Odete Roitman tornou-se um produto cultural da era do niilismo elegante. Sua figura é usada para justificar arrogância como inteligência, dominação como força, exclusão como critério. As novas gerações, moldadas pelo cansaço político e pela busca de pertencimento simbólico, passaram a vê-la não como advertência, mas como referência.
Do Brasil constitucional ao Brasil do colapso moral
O Brasil de 1988 lutava para se tornar uma democracia. O de 2025 luta para continuar sendo. Instituições questionadas, Congresso paralisado, redes dominadas por retórica de ódio e manipulação emocional.
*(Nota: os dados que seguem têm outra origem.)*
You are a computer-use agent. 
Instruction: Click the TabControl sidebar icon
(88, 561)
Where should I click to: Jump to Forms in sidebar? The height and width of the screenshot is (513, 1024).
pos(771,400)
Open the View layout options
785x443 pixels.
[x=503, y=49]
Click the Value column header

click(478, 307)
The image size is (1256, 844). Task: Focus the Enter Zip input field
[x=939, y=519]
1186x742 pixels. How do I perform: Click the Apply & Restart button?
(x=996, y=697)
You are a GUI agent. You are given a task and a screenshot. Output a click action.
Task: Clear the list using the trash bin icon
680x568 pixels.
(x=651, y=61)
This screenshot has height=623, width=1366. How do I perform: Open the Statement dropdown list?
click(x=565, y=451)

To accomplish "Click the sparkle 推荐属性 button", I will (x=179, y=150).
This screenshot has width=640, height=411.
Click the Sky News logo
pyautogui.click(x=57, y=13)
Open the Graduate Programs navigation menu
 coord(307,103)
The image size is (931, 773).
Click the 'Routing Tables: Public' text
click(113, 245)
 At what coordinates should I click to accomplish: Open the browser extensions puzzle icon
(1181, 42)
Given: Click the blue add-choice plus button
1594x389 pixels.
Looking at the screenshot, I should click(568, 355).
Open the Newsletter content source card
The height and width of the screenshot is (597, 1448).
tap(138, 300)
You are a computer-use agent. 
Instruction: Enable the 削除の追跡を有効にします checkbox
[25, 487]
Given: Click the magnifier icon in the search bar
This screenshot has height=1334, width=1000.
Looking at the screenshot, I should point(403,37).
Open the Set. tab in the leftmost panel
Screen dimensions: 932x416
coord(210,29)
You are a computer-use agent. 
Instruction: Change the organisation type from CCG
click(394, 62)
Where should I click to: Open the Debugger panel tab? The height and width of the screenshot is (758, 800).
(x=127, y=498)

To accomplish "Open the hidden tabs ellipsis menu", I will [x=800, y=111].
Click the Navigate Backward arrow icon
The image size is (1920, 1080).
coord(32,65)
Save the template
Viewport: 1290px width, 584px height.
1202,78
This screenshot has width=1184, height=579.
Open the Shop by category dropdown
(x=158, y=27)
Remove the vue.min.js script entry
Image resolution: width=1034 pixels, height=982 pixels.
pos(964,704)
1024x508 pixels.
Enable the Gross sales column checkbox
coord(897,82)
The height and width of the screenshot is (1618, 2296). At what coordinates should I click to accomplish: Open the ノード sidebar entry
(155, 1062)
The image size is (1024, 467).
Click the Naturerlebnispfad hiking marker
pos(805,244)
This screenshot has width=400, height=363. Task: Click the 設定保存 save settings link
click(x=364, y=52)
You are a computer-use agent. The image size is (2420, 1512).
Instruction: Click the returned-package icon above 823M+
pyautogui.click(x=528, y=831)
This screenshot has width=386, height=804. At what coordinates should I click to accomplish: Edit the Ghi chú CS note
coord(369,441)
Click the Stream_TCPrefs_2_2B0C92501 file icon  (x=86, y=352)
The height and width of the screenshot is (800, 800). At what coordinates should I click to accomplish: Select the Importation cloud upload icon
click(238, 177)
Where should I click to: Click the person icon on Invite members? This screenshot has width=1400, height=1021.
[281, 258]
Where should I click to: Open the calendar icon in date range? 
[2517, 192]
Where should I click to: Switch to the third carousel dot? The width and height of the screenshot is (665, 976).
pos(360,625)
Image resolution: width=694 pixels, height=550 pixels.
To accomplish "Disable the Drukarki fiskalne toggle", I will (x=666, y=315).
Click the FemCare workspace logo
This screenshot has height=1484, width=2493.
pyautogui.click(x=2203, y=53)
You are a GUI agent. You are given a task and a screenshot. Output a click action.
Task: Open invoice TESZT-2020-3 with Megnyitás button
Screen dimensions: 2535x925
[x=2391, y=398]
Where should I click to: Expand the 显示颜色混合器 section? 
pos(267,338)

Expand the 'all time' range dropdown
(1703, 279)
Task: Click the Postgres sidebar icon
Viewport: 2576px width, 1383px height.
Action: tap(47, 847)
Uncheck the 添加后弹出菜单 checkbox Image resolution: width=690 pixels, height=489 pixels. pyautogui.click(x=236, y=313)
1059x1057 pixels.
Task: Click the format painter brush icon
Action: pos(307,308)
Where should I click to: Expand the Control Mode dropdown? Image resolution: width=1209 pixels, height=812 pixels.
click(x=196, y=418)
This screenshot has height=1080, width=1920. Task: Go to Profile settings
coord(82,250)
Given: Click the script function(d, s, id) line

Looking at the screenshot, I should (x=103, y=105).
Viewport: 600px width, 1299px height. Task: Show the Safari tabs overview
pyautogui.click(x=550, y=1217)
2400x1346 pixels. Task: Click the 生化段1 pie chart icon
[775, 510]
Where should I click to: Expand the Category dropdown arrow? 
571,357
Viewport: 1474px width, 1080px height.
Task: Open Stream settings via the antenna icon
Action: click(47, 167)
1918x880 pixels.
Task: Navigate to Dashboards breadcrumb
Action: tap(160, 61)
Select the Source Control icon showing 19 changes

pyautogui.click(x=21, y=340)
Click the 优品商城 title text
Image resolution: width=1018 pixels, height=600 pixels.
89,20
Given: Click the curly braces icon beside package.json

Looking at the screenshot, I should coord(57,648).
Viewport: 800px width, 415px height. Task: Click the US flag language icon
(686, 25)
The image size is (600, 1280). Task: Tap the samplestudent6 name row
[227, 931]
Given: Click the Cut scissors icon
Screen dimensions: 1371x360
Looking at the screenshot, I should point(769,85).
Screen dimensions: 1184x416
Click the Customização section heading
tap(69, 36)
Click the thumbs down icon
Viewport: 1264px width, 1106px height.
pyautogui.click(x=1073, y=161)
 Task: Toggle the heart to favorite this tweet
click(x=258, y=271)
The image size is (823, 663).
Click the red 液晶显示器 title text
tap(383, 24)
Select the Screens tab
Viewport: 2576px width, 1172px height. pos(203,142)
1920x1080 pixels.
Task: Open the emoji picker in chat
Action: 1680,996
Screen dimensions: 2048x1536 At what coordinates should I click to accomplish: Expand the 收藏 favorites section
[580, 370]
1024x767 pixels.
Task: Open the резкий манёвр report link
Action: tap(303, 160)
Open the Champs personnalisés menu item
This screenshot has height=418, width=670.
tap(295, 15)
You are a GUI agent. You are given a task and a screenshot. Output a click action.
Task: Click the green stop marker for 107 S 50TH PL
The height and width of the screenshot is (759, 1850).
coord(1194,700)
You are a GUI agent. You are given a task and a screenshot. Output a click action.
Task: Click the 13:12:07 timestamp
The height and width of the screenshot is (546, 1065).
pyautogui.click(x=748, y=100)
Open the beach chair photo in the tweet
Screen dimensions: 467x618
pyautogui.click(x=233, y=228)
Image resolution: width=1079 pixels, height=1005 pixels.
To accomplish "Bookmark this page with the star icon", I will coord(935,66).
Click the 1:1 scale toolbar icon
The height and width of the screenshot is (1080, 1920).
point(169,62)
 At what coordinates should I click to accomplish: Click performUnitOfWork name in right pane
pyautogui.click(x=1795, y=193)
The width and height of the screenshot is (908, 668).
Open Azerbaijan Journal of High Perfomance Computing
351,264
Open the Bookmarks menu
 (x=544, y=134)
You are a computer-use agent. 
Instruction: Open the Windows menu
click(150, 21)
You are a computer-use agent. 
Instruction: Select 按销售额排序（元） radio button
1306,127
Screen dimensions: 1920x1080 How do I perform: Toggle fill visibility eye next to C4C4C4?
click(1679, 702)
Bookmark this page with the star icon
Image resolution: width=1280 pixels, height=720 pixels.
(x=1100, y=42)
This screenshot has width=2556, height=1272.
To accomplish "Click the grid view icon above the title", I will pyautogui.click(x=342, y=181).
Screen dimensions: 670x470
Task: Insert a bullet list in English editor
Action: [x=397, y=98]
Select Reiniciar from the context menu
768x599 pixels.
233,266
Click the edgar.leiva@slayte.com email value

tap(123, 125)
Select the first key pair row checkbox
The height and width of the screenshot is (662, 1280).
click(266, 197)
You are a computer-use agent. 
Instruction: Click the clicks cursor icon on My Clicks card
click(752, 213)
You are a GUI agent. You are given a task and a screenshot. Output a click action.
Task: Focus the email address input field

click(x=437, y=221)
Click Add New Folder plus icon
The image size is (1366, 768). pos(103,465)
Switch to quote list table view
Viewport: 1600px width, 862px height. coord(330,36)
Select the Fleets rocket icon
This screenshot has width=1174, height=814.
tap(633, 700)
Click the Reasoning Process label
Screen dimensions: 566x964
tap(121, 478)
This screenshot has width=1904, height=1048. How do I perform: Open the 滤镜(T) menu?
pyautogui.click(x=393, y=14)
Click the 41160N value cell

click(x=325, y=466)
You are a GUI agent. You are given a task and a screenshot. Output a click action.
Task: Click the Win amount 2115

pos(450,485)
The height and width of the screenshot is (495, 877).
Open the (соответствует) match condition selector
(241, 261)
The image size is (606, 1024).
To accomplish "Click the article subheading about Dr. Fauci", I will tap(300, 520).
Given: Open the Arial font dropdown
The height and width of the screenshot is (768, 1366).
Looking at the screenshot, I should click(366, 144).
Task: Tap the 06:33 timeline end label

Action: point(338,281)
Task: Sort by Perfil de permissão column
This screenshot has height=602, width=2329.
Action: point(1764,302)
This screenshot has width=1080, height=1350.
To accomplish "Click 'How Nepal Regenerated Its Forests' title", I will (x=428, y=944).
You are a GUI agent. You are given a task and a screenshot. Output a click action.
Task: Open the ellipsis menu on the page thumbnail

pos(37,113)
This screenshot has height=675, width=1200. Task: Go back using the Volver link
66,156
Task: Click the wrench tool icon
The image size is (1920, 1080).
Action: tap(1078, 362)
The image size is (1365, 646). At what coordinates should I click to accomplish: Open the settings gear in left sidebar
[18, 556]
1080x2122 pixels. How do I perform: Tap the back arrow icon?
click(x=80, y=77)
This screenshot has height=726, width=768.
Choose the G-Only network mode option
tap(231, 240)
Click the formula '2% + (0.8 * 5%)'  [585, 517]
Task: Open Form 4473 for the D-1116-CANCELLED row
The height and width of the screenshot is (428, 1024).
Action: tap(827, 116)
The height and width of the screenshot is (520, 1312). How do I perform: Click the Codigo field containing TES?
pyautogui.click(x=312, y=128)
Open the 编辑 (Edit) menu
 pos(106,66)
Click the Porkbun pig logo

É nesse terreno fértil que Odete ressurge — não mais como sombra de um passado a ser superado, mas como figura compatível com o presente.
“O que mais assusta não é o retorno da personagem, mas a sua consagração”, analisa o sociólogo Paulo Bernardes. “Estamos normalizando a figura da elite que não precisa mais se esconder. Odete não é exceção. É espelho.”
Do símbolo de rejeição ao modelo de comportamento
Em 1988, a morte de Odete foi uma catarse. Em 2025, sua presença é uma estratégia de marketing. Ela circula em vídeos de coaching, legendas motivacionais, discursos sobre liderança. Seu sarcasmo virou sabedoria. Sua frieza, controle emocional. Sua arrogância, sofisticação.
É preciso perguntar: o que aconteceu conosco?
Por que o Brasil que antes queria enterrar a crueldade, hoje a edita em filtros dourados e exporta como “empoderamento feminino de alto nível”? A resposta talvez esteja no modo como nos cansamos da ética, e como passamos a ver nela um obstáculo — não uma bússola.
Odete é a elite que nunca morreu. Apenas se digitalizou.
Ela já não grita. Ela legenda. Já não manda calar. Ela humilha com afeto. Já não despreza os pobres. Ela “os ensina a vencer”. Ela usa roupas minimalistas, lê Martha Medeiros, conhece Freud e sabe usar o algoritmo.
E nós — seduzidos por sua estética, pela sua inteligência cruel, por sua potência inegável — paramos de combatê-la.
Não foi Odete que mudou. Fomos nós.
Odete Roitman não ressurgiu como heroína. Mas o Brasil de 2025 deixou de saber quem são seus vilões. Ou pior: passou a desejá-los. Se em 1988 ela tombava com três tiros, hoje ela se levanta com três hashtags: #OdeteVive, #ElaVoltou, #RainhaNãoMorre.
Isso não é ficção. É diagnóstico. E diz mais sobre nós do que sobre ela.